Alright, well this was a great CalacanisCast.

 

Thank you Godaddy!

 

Thank you Podtech!

 

Godaddy, Godaddy, Godaddy!

 

Podtech, Podtech, Podtech.net!

 

We’re also gonna do a thing where we’re gonna start excepting donations and so for a thousand dollars, if you donate a thousand dollars to the Bay Ridge Preparatory School Opportunity Fund: we will give you a plug on the show so I’ll say thank you just like I’m saying right now.
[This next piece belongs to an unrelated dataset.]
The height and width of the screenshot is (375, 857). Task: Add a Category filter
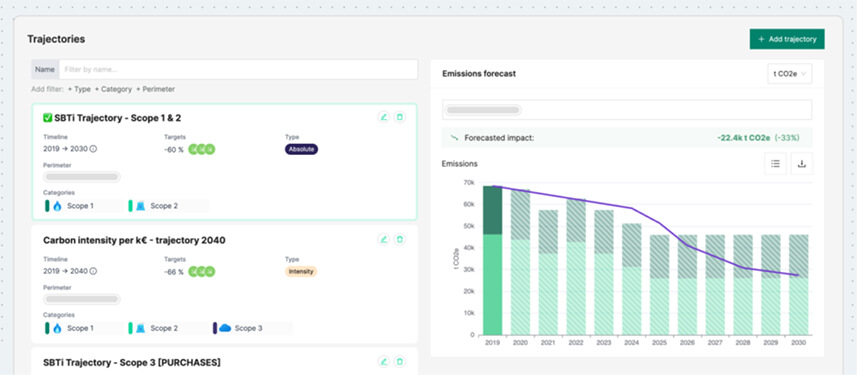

So, like PayPerPost wants a commercial I say thank you PayPerPost for donating a thousand dollars just like that to the camera thank you from me and we’ll put their logo right up here.

 

Then I’m gonna also put it in the show notes for that Podcast so I’ll say hey thank you paper post thank you forever DIGG for sponsoring that and giving a thousand dollar donation and I think I’m also gonna do it on Twitter cause Twitter like 2,000 people or whatever on twitter, thank you for this person making the donation. What if we get like five donation a show? It could be a lot of money. 50 shows 250,000 dollars, that could put 5 kids into private school for like, foster kids, you know? Pretty cool. So anyway, look forward to that coming and what else do we have coming up?

 

TYLER: Well now that you’re back we’ve gotta get Perez back on the phone.

 

JASON: Perez Hilton where are you? He says he’s sick. Feel better Perez.

 

TYLER: We had to cancel when you left town.

 

JASON: Project X. Project X. Right Toro, Project X. Good boy. Good to be home! I missed you! Alright take care peace!